**TASK REQUIREMENTS:**
Find every line in the records below that contains the word "navigation", and copy each such line.

(Data extracted from a collection)
----
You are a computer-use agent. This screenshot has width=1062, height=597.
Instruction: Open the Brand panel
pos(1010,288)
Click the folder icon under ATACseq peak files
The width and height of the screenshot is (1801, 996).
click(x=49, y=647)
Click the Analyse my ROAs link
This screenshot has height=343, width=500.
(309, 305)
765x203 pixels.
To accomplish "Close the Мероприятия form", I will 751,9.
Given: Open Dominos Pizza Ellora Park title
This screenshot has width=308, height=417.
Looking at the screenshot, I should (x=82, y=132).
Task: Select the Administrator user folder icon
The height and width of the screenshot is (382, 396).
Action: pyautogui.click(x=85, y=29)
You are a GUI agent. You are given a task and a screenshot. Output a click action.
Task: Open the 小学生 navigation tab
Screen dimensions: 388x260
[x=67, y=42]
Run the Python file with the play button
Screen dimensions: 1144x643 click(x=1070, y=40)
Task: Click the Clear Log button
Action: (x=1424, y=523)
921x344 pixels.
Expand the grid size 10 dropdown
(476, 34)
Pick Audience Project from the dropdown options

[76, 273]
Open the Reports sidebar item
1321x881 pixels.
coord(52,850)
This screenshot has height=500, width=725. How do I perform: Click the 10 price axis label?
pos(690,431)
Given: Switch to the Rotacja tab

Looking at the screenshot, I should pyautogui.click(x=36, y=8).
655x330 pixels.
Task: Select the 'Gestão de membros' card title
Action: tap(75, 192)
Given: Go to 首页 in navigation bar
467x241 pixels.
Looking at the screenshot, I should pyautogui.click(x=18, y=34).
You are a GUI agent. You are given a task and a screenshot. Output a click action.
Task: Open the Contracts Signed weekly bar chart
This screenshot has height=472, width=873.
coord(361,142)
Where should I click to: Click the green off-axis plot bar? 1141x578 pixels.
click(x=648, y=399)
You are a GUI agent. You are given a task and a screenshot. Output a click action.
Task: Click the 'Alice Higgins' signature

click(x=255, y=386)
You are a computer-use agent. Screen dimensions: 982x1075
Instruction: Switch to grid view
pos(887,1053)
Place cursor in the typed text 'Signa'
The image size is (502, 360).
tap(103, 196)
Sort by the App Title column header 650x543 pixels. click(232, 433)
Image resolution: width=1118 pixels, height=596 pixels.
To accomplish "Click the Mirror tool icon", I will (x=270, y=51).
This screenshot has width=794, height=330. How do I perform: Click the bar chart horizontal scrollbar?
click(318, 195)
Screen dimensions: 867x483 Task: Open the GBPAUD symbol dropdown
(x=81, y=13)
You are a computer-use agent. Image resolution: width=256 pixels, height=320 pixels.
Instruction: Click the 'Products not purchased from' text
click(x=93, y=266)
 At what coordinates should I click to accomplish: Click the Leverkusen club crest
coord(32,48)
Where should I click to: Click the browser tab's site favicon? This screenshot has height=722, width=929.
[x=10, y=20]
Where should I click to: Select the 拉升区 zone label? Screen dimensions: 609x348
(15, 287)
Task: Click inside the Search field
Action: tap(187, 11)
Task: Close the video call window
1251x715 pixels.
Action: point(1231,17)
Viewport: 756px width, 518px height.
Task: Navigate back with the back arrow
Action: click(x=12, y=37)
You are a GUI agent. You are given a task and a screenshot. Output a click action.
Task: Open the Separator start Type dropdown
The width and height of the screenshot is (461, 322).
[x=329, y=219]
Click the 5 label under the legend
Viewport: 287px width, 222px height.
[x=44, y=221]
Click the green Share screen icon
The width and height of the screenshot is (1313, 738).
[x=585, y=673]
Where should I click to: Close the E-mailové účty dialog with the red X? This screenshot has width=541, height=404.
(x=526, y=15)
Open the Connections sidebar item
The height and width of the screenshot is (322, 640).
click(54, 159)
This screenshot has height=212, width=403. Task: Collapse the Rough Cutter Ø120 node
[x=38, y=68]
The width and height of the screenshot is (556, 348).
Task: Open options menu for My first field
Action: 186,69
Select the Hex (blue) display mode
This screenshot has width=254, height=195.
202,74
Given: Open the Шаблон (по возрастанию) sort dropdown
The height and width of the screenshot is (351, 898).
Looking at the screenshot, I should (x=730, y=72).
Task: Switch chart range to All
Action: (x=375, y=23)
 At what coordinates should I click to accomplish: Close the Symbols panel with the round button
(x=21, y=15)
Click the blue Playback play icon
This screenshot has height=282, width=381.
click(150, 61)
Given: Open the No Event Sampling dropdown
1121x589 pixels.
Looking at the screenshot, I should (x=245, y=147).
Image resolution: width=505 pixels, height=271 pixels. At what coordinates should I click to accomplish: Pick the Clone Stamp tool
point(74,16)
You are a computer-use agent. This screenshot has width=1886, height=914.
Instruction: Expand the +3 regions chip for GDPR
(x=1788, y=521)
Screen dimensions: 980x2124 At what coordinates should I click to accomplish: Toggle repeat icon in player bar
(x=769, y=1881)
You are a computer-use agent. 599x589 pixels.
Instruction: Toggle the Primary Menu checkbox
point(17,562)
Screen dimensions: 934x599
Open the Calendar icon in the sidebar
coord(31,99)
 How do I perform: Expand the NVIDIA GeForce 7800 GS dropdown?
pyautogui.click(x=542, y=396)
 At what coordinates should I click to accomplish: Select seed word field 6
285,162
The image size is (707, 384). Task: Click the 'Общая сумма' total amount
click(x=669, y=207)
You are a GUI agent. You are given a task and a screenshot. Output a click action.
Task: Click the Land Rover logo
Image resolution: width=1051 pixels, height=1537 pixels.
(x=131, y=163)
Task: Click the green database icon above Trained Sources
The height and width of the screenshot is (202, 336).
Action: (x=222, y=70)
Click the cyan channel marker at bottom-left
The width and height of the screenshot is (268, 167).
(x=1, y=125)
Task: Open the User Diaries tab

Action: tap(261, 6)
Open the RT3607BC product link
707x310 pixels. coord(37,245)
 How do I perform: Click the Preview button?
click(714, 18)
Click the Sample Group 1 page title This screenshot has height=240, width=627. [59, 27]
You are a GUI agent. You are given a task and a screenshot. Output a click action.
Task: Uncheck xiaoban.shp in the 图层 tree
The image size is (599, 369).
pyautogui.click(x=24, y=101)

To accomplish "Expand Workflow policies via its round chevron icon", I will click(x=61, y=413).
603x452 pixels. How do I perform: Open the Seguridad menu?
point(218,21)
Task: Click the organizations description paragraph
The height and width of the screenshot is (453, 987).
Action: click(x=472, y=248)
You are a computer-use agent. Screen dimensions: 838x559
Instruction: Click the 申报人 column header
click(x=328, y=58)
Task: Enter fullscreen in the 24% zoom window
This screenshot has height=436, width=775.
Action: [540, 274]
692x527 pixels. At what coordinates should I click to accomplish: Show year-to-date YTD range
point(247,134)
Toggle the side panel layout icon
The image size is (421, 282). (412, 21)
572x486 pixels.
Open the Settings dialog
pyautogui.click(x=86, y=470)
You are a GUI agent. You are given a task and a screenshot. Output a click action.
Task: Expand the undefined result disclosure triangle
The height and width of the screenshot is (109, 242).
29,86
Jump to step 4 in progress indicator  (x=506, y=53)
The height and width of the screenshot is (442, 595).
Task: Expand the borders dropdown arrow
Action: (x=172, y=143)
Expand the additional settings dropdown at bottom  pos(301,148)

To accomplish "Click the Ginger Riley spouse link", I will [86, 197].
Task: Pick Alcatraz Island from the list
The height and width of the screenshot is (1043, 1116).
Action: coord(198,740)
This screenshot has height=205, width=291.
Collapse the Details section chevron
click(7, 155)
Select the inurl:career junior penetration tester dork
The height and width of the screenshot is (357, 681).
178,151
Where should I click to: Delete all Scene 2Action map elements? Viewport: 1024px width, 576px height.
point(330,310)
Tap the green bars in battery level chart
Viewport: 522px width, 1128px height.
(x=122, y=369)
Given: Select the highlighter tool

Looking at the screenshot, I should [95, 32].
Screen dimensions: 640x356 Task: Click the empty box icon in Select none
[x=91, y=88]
----
**SOLUTION TO THIS PROBLEM:**
Task: Open the 小学生 navigation tab
Given: Go to 首页 in navigation bar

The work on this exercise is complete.